Long story short. I never did get “comfortable” on that machine. I even got a deal on Aeolus 5. wheels. Great wheels - but I still failed to get back to my standards on the 5.2.

One last bike dear? There happened to be ONE 6.5 in the warehouse in my size. I pulled the trigger and got it. Obviously transferred the wheels. I even had a carbon stem - so I have a 6.9.

From the first 50 yards to the end of yesterday’s ride - something almost magic is happening. This bike accelerates as if it were motor assisted. I hit the straight flats and immediately surpassed my all time top speed. Bumps? I don’t know where they went.
This is a remarkable piece of bicycle engineering, Yes, for the price, it should be.
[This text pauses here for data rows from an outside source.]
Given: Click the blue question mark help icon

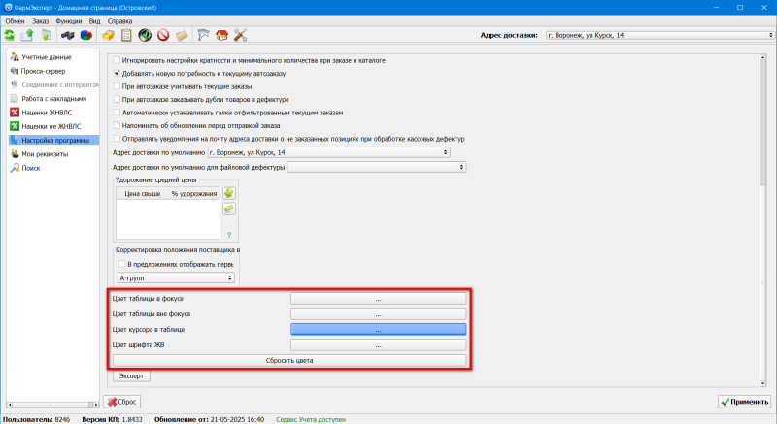Looking at the screenshot, I should (229, 235).
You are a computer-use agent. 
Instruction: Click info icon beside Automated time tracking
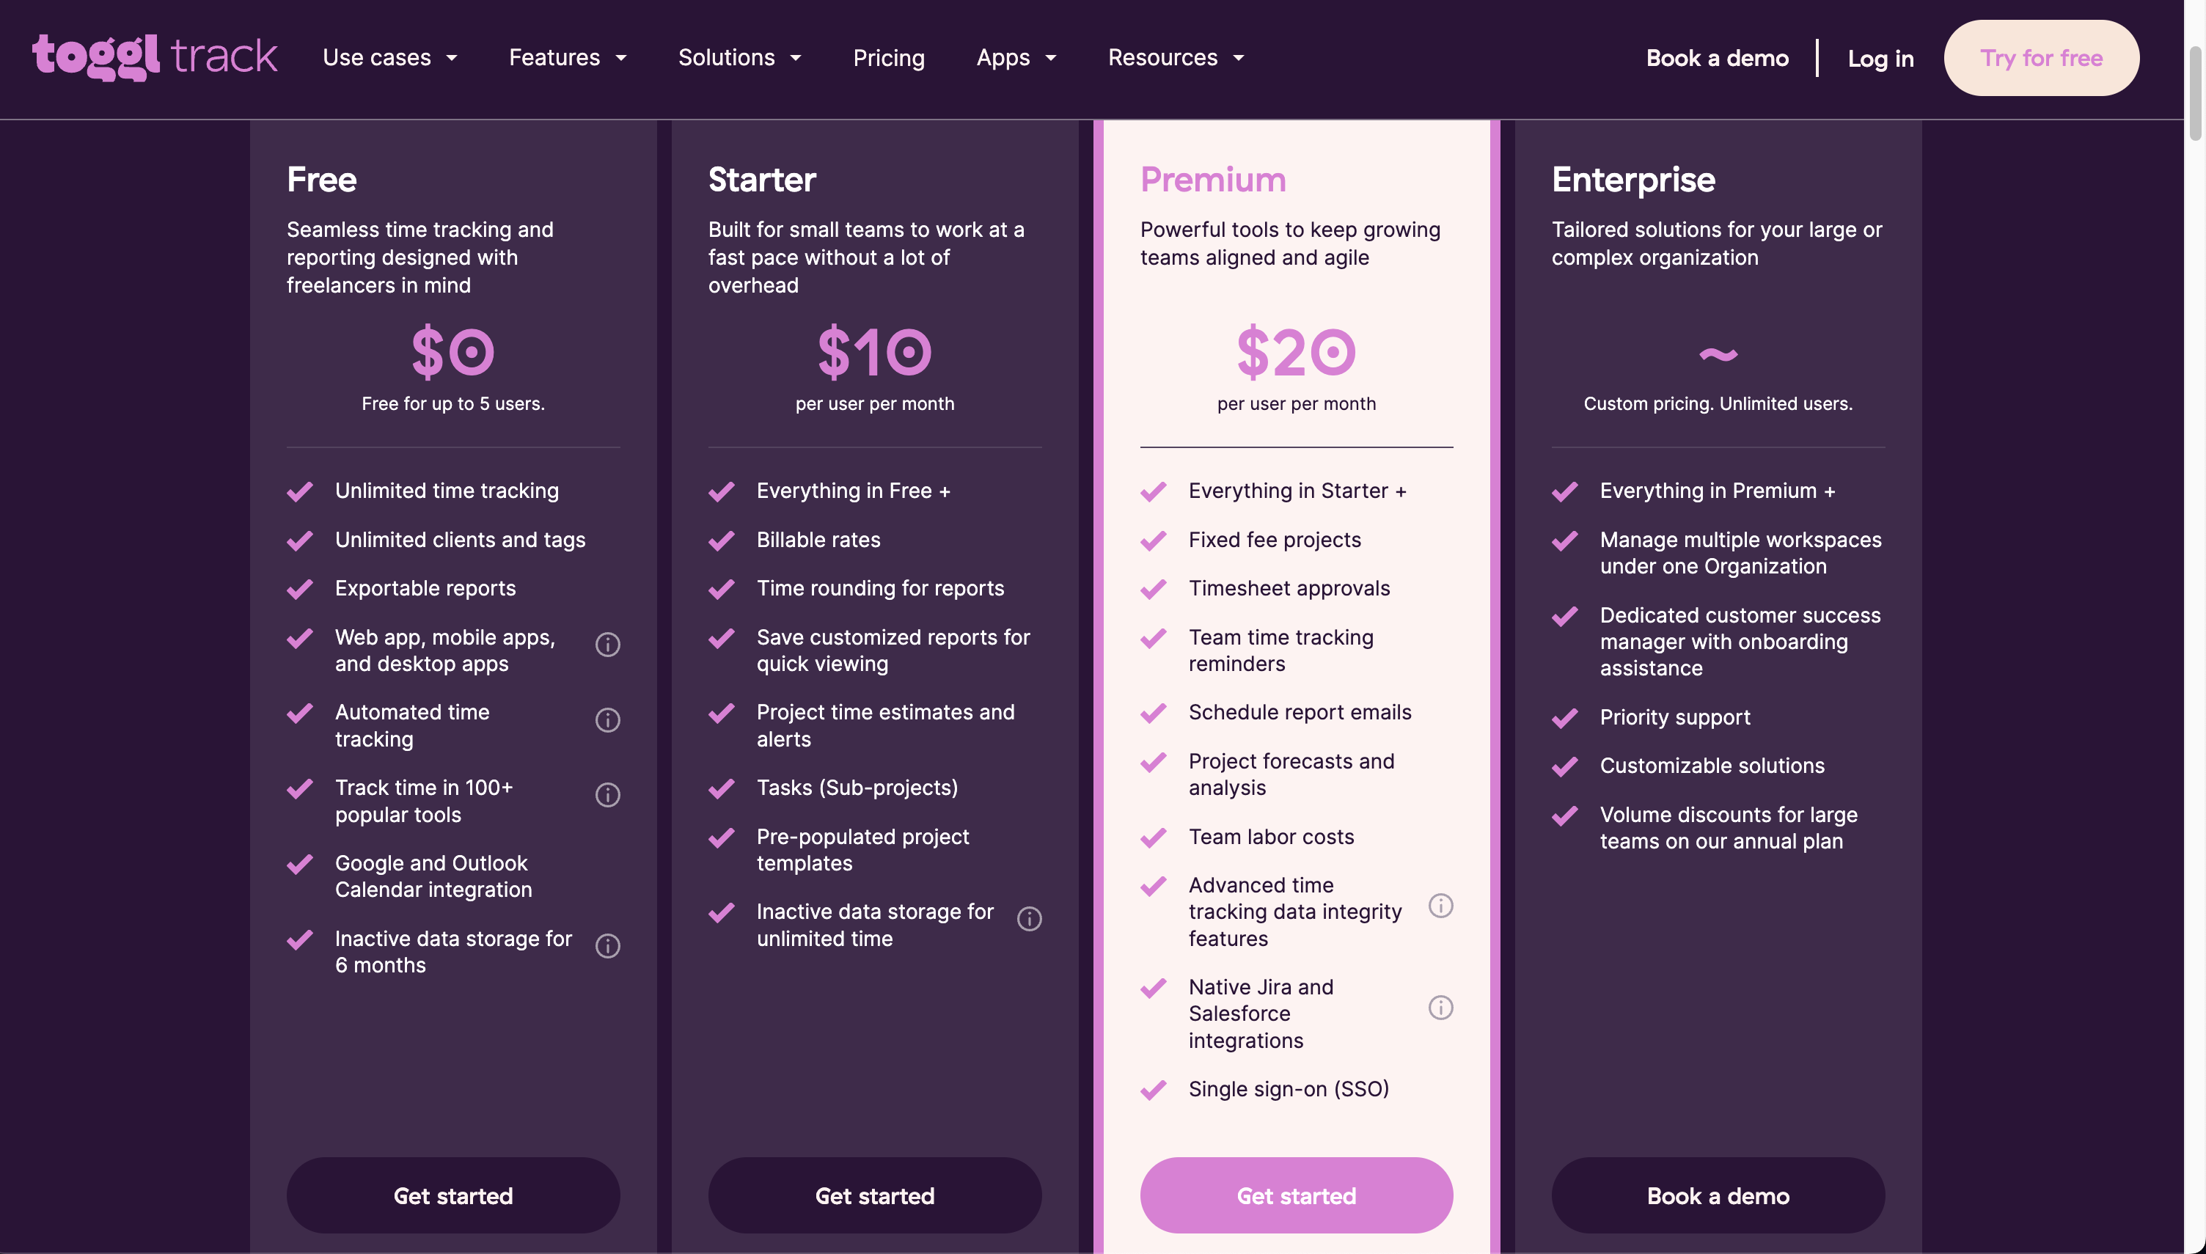pyautogui.click(x=608, y=720)
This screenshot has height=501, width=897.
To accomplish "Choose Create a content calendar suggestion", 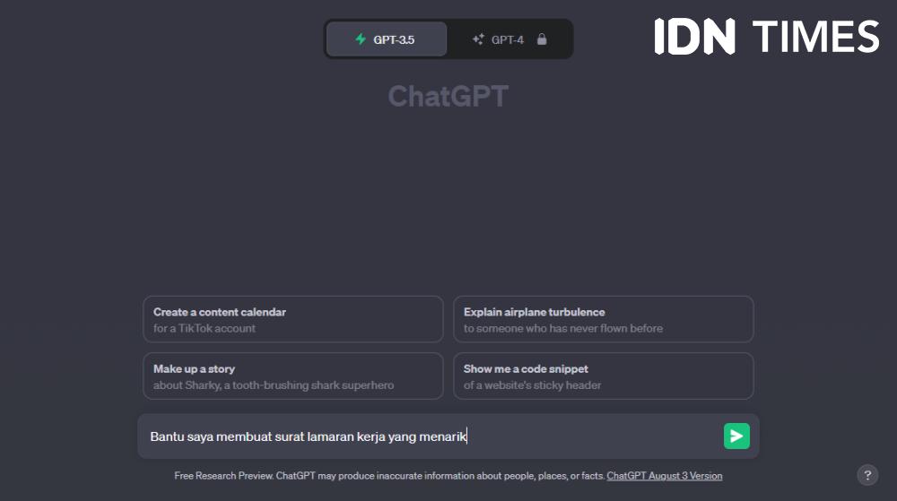I will click(x=293, y=319).
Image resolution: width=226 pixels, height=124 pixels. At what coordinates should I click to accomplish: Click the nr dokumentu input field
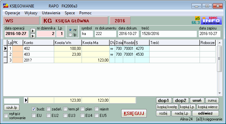(x=105, y=34)
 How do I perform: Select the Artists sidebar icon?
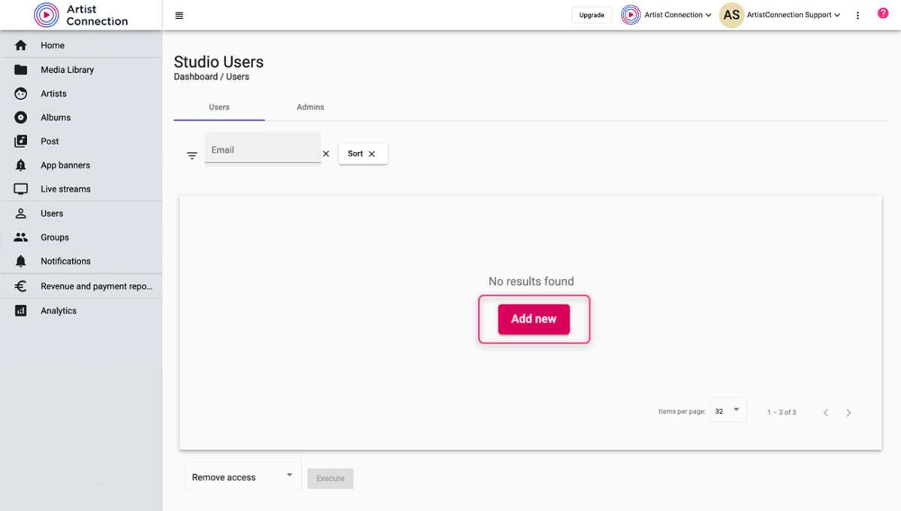20,93
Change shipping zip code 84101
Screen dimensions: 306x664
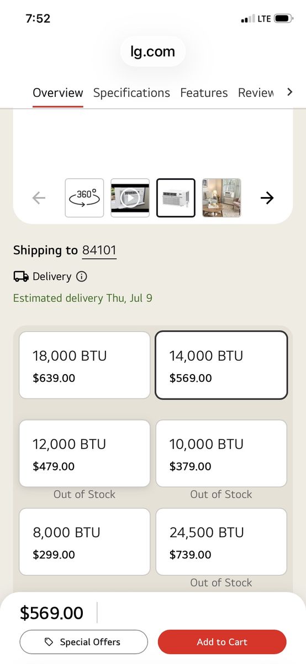point(99,251)
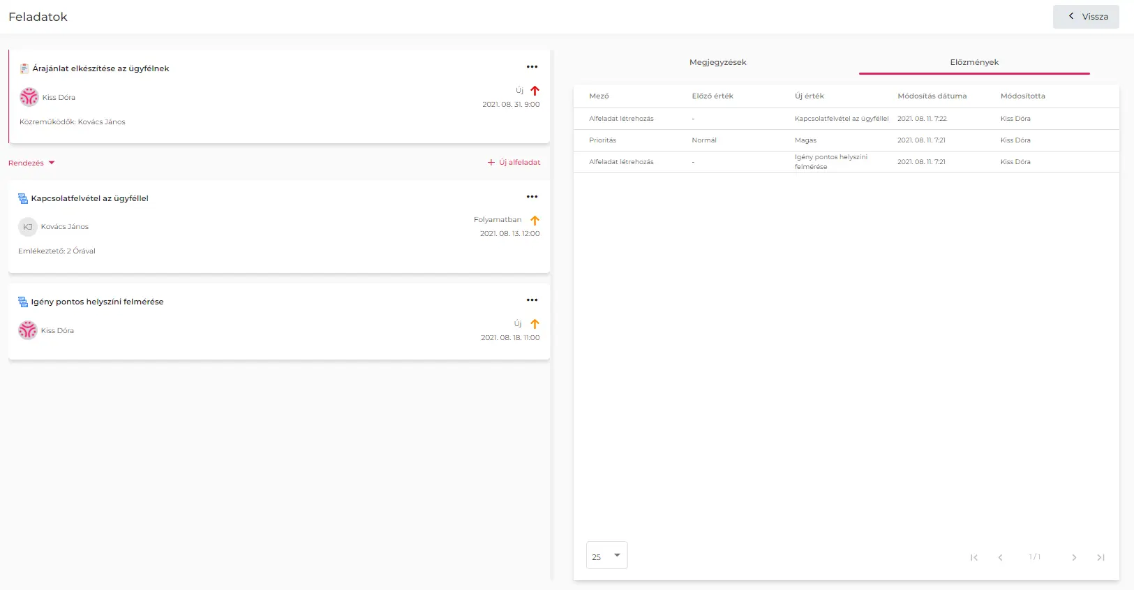Click the Vissza back button

pyautogui.click(x=1086, y=17)
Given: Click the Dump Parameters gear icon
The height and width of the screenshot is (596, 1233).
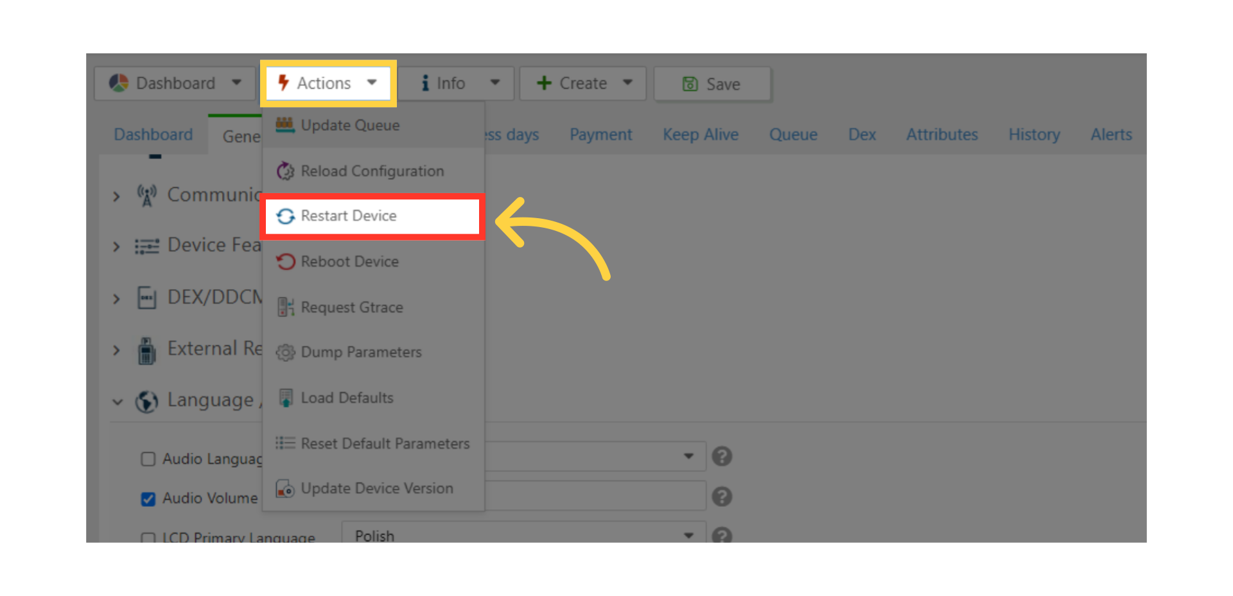Looking at the screenshot, I should [285, 352].
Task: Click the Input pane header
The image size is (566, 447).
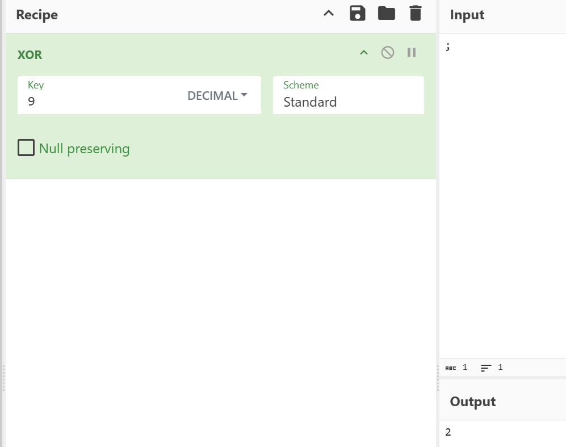Action: click(467, 15)
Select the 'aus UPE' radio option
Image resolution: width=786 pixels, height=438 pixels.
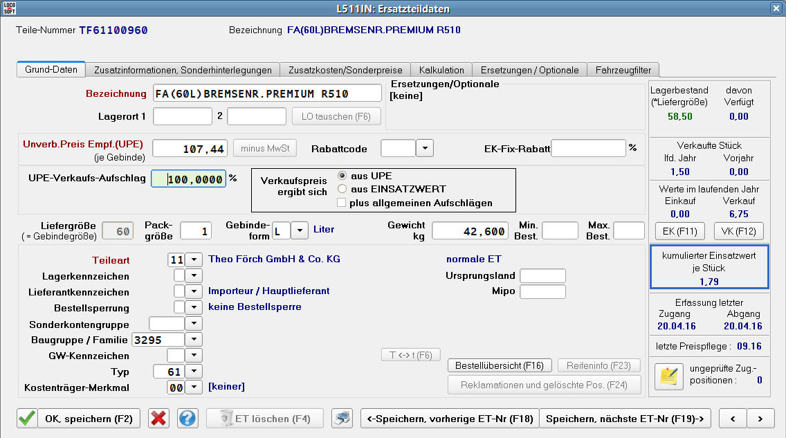(x=342, y=176)
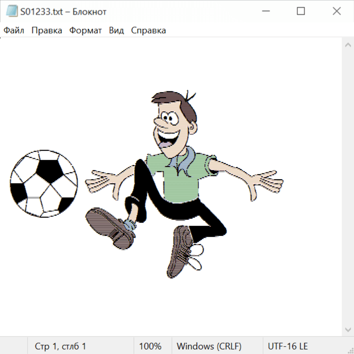Click the 100% zoom level in status bar
Screen dimensions: 354x354
point(150,346)
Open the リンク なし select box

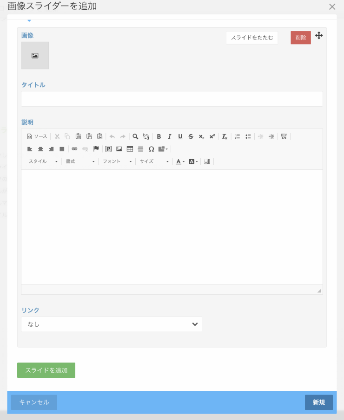click(112, 324)
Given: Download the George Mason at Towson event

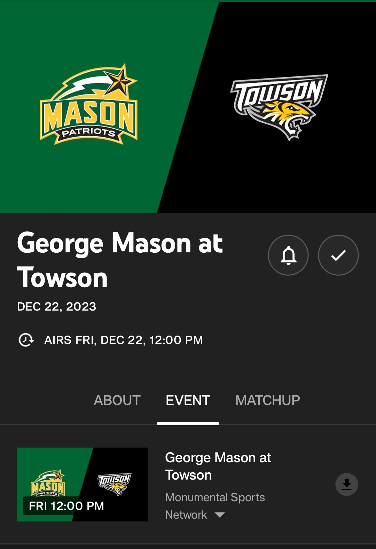Looking at the screenshot, I should 347,485.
But remember there are still the European Exotics going for $14,000. There is simply nothing they could do better than Trek.


----------



## NTA (Apr 4, 2010)

rboseley99 said:


> Until last week, I was still maintaining that the best Trek’s were those from the 5000 series, I had an 04 5500 which I loved. Then one day while half my mind went into the Trek Store (I always leave half the mind outside) I found myself with a New Madone 5.2. Obviously it felt great riding around the store neighborhood.
> 
> Long story short. I never did get “comfortable” on that machine. I even got a deal on Aeolus 5. wheels. Great wheels - but I still failed to get back to my standards on the 5.2.
> 
> ...


:thumbsup: 
Thats's Right !


----------



## RacerOne (Aug 17, 2009)

rboseley99 said:


> Until last week, I was still maintaining that the best Trek’s were those from the 5000 series, I had an 04 5500 which I loved. Then one day while half my mind went into the Trek Store (I always leave half the mind outside) I found myself with a New Madone 5.2. Obviously it felt great riding around the store neighborhood.
> 
> Long story short. I never did get “comfortable” on that machine. I even got a deal on Aeolus 5. wheels. Great wheels - but I still failed to get back to my standards on the 5.2.
> 
> ...


If you're talking about a 2010 6.5, the carbon stem isn't what changes it to a 6.9, removing 3cm from the headtube is the difference between the 6.5 and the 6.9. Whatever though.. the bike is awesome isn't it !


----------



## tbb001 (Oct 1, 2007)

RacerOne said:


> If you're talking about a 2010 6.5, the carbon stem isn't what changes it to a 6.9, removing 3cm from the headtube is the difference between the 6.5 and the 6.9.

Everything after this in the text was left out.